Let me try to spell out my thoughts in basic terms. In order to create a more nuanced approach to gauging employee performance, HR chiefs first need to separate the related areas of salary setting and employee performance management. Salary and performance management are related, of course, but don’t tie them too tightly. If management/employee feedback is perceived as always moving the needle on salary then any such session becomes tense for employees. We need to build in slack between assessing/commenting and compensation.

But in other ways, some of the old ways of doing things aren’t so bad. A lot of my peers will tell you that we need to abandon approaches like setting bands but I disagree. You need a scoring system that can be understood and implemented by any manager. 

Another point: simplify. You need managerial tools for guidance but often they’re mixed up in a bunch. The trend should always be towards using the tools that make sense for you and there’s no need to embrace everything in the toolkit. 

You’ve got rhythm 

Consider spreading out the process because people change, circumstances change and business is faster and more unpredictable than ever. 

The answer lies in more regular meetings, but how often? Try and see what works but a quarterly one-to-one manager-to-employee cadence appears to be a decent compromise between reviewing and getting the job done. More frequent meetings might appear like breathing down employees’ necks.  

The salary elephant on the table

By all means, assess people on potential as well as performance, but don’t shy away from salary-based differentiation for top performers. Your salary is your scorecard in life, to paraphrase Silicon Valley pioneer Jerry Sanders, and there’s no shame in differentiating between your best people and the rest of your people.

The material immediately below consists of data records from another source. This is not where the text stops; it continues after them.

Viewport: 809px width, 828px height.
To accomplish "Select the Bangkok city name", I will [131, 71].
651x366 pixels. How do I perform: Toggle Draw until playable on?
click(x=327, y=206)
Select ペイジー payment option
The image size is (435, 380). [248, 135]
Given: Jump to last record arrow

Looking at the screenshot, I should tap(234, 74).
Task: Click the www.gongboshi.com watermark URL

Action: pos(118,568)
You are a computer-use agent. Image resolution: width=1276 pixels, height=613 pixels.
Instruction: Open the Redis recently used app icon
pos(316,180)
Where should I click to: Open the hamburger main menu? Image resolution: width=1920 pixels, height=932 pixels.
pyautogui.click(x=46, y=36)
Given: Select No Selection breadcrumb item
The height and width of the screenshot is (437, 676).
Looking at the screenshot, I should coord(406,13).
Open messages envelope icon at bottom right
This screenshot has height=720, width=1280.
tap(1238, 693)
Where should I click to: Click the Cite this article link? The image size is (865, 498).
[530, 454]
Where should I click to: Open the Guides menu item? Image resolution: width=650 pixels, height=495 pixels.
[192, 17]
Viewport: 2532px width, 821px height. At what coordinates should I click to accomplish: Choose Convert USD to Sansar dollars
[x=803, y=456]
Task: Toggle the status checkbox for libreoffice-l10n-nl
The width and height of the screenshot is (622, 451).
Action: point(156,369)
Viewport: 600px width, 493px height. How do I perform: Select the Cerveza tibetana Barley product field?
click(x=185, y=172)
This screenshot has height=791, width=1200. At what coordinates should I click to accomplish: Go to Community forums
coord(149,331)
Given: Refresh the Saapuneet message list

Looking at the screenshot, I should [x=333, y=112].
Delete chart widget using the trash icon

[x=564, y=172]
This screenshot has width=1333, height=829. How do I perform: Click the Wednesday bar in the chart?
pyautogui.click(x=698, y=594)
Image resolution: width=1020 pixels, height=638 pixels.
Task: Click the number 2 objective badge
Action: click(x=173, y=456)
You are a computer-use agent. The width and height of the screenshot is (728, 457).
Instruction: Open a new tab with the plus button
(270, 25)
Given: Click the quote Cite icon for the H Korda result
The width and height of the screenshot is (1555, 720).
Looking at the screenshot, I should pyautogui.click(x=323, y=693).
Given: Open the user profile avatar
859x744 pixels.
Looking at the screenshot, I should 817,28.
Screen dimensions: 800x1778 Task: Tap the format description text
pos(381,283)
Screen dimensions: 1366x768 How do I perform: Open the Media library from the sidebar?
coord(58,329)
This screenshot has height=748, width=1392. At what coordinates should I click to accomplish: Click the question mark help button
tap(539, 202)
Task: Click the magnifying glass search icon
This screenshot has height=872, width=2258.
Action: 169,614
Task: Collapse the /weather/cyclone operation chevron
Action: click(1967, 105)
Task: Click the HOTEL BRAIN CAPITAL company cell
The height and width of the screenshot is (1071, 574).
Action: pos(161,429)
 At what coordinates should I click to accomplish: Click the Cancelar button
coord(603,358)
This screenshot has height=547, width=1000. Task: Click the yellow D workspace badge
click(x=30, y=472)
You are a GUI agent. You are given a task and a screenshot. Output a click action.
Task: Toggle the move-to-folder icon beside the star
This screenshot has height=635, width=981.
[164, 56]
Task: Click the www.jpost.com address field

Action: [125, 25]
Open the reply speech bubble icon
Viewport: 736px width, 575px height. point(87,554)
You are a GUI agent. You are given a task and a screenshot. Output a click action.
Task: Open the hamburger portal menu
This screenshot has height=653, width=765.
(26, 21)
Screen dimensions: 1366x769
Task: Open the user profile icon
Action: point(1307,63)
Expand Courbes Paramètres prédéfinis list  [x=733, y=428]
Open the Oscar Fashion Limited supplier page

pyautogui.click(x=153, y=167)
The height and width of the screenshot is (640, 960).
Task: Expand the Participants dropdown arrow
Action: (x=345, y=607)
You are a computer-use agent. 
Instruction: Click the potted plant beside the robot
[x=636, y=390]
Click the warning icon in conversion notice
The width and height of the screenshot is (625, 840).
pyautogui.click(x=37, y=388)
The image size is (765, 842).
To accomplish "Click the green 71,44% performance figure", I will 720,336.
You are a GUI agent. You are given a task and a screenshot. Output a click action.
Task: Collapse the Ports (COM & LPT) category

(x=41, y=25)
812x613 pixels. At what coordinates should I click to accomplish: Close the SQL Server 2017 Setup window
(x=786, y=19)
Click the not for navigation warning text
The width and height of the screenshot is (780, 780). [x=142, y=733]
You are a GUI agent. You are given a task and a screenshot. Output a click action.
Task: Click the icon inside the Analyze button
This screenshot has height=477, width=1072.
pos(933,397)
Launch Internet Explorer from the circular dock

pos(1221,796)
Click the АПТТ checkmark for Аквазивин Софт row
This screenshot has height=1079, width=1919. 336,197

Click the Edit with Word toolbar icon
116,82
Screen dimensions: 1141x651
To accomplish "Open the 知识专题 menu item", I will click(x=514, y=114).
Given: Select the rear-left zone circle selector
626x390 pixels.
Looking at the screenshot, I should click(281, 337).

That’s not to say that salary is the be-all-and-end-all of the rewards system, but giving praise and motivating should be the table stakes of management, while working hours flexibility and choice of tools are peripheral perks. 

The tools to do the job

HCM tools can underpin employee performance and rewards but some have become gimmicky, which in turn means they have been relegated to pilots and pockets of the enterprise. Many of the best-known modern tools have been hard to implement. 

Managers still want simple ways to analyse performance and employees rarely feel that these tools have been built with their needs front of mind. There has been lots of talk about bringing social experiences to HCM, but less hard evidence of a look and feel analogous to a Slack, Facebook or Google.

Best practice remains in the fundamentals of getting managers and others to score employee performance via surveys or other simple means. After that, it’s up to you whether you deem it wise to share that information with the employee: in a start-up it’s probably not necessary, but in larger enterprises it may well be deemed appropriate.

Continuous engagement is a state-of-the-art approach whether you follow an employee success template or not. It will help to provide a live understanding of what’s happening that can shape adaptations. You may need to communicate strategy more or less but, if you’re not listening and tracking, it won’t get counted. 

There are bad ideas to avoid too though, and the biggest of these is doing nothing and thinking that’s the safest approach. Another is to give managers a fixed budget and let them smear it on pay like peanut butter. You need structure and a strong idea of who your top people are.

We see it every day: 48 per cent of companies we surveyed conduct three or more meetings yearly with employees, leading to employees feeling valued and better coached. And during the pandemic we have seen companies dynamically change their approaches. Belgium’s Eurofins, for example, has moved to weekly ‘pulses’ or check-ins to maintain employee support and inspire motivation. Now more than ever we need to think about our people, how we talk to them and when we talk to them.